GNOME Bugzilla – Bug 346742
Buffer overrun in XCF parsing code
Last modified: 2008-01-15 13:09:11 UTC
The problem is in the function xcf_load_vector() in app/xcf/xcf-load.c
of the source tree. For each "stroke" being read, the code reads an
uint32 from the XCF file into the variable num_axes, and then for each
control proint of the stroke reads num_axes floats from the file into
the stack-allocated array coords whose size is hard-coded as 6.
A malicious XCF file creater could write a large number into the
num_axes position and trick the XCF reader into overwriting part of
the stack with raw data read from the file. On little-endian systems,
the function xcf_read_float() that actually reads the floats does a
byte-order conversion on the data it reads but does not do any special
float processing, so an attacker has direct control of the data
written to the stack.
I have not attempted to construct an working exploit (though I did
verify being able to crash Gimp with a naively patched image file),
but there seems to be no reason why the overrun could not be used to
mount a standard arbitrary code execution attack if one can get the
victim to try to load an appropriately crafted image file.
The attack is in the VECTORS property of an XCF file which pure XCF
_viewers_ (e.g. imagemagick or xcftools) normally skip without
parsing. Thus an attack file can easily be written such that the
image will display correctly with no symptoms at all in a viewer
The same bug appears in the current CVS head.
Created attachment 68457 [details] [review]
Patch to fix. Checked to apply to 2.2.11 even though the filenames say 2.2.6.
Thanks a lot. I have applied the patch to both branches and will consider doing a 2.2.12 release sometime soon.
2006-07-06 Sven Neumann <email@example.com>
* app/xcf/xcf-load.c (xcf_load_vector): applied a patch from
Henning Makholm that introduces a sanity check on the number of
axes (bug #346742).
Micah Anderson of the Debian security team writes that he has requested and got asigned the CVE ID "CVE-2006-3404" for this bug. It is too late now to mention this tag in the 2.2.12 news file, but I mention it here so it can be found when searching the bug database.
Created attachment 68854 [details]
A simple test case
For reference, and because RedHat asked nicely, here is a simple test case.

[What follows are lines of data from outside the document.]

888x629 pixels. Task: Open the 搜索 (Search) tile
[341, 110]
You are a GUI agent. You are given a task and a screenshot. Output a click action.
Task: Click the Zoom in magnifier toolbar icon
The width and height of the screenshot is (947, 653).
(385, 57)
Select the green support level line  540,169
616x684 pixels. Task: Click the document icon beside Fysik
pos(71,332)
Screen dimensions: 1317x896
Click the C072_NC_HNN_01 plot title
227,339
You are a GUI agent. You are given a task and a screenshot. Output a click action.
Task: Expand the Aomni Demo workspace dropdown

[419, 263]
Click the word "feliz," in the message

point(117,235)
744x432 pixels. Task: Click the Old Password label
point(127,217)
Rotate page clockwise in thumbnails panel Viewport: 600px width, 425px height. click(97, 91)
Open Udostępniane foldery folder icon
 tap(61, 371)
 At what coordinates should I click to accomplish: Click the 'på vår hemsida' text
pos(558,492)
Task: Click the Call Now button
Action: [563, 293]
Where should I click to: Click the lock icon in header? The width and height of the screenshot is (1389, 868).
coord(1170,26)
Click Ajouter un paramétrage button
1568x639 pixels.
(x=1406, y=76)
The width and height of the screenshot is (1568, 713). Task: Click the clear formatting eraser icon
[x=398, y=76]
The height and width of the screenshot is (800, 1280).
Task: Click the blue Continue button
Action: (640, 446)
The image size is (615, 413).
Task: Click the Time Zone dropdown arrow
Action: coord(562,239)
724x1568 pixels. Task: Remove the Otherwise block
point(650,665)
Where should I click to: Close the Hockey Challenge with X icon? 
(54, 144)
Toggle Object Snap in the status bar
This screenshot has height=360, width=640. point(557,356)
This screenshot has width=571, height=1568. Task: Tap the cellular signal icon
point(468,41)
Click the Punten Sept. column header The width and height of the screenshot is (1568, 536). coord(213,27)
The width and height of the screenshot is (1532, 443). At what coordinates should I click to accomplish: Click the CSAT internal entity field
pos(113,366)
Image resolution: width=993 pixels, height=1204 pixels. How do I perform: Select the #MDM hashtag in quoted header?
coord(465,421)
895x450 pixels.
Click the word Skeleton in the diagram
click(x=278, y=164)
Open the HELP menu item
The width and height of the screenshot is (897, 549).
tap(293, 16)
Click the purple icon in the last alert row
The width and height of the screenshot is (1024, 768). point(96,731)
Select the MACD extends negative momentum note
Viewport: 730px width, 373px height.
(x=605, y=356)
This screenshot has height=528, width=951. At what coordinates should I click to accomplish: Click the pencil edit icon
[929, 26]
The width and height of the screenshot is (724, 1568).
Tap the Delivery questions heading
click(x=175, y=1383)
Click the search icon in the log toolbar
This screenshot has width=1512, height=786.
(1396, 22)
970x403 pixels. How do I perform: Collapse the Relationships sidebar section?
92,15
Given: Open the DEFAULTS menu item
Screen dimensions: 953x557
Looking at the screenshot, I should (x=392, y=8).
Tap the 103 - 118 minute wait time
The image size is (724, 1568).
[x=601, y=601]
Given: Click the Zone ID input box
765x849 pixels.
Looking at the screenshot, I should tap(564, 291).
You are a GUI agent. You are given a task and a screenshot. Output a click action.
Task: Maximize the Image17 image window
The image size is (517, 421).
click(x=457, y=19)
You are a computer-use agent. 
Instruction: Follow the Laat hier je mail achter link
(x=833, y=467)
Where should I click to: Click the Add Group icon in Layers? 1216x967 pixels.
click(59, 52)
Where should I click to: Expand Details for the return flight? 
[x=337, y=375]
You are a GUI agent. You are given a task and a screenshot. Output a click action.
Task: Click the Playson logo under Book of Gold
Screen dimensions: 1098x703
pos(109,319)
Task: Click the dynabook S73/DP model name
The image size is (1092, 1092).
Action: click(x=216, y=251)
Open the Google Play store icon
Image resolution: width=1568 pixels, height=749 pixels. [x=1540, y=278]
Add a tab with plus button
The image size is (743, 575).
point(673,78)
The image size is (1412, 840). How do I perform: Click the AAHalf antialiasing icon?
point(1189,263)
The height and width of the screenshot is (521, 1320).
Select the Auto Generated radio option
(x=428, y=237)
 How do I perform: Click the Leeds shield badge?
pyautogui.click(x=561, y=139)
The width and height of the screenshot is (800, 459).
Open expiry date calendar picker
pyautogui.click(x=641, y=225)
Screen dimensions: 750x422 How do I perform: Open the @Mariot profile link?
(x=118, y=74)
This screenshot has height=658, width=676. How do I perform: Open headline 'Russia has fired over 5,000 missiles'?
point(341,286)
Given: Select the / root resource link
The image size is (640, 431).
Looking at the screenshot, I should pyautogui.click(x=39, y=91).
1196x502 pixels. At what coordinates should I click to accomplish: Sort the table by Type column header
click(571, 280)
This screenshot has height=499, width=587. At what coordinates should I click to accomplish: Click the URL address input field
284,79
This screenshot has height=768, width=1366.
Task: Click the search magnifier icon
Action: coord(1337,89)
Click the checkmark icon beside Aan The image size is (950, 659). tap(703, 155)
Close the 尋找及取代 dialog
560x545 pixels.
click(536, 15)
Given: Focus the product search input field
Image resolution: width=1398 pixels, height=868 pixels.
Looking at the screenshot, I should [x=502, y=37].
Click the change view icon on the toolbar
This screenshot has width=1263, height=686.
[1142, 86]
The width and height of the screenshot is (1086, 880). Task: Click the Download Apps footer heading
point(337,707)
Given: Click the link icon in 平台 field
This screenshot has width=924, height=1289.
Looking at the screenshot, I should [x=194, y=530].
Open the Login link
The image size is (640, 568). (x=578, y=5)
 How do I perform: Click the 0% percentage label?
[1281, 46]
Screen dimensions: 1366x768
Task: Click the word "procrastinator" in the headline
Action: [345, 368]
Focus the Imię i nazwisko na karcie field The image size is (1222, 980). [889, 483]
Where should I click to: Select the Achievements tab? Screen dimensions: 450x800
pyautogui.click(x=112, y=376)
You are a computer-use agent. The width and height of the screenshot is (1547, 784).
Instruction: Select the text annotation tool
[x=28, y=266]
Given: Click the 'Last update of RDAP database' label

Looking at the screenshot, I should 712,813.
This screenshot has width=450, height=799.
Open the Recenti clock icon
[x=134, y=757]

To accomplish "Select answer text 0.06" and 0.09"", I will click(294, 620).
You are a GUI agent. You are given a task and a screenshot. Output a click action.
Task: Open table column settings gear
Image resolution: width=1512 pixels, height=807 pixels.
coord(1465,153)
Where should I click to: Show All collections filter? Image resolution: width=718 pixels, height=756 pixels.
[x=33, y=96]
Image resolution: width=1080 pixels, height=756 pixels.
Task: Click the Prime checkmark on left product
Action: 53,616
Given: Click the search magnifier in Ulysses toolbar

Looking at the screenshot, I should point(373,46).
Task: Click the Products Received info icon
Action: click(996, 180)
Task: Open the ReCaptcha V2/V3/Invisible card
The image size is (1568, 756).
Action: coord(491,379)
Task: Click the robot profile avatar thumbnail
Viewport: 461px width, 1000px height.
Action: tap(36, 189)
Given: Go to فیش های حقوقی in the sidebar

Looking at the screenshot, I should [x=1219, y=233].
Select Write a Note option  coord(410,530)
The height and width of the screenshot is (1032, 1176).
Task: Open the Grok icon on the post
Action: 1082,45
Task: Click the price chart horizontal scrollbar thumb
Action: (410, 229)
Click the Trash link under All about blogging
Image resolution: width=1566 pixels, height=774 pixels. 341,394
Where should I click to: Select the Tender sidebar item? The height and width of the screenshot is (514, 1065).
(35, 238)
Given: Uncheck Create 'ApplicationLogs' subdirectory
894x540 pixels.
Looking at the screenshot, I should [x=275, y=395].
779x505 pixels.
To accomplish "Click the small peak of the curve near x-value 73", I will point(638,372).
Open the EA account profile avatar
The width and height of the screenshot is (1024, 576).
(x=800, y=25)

It will attempt to overwrite the return address on the stack with 0xDEADBEEF. Since it doesn't know the precise layout of the stack frame in the binary that's loading it, it has to contain a lot of 0xDEADBEEFs and will probably clobber a number of internal counters in the loader routine. Therefor the loader will crash before it gets a chance to attempt returning to the bogus address, but at least one can see from a core dump that the return address does get overwritten.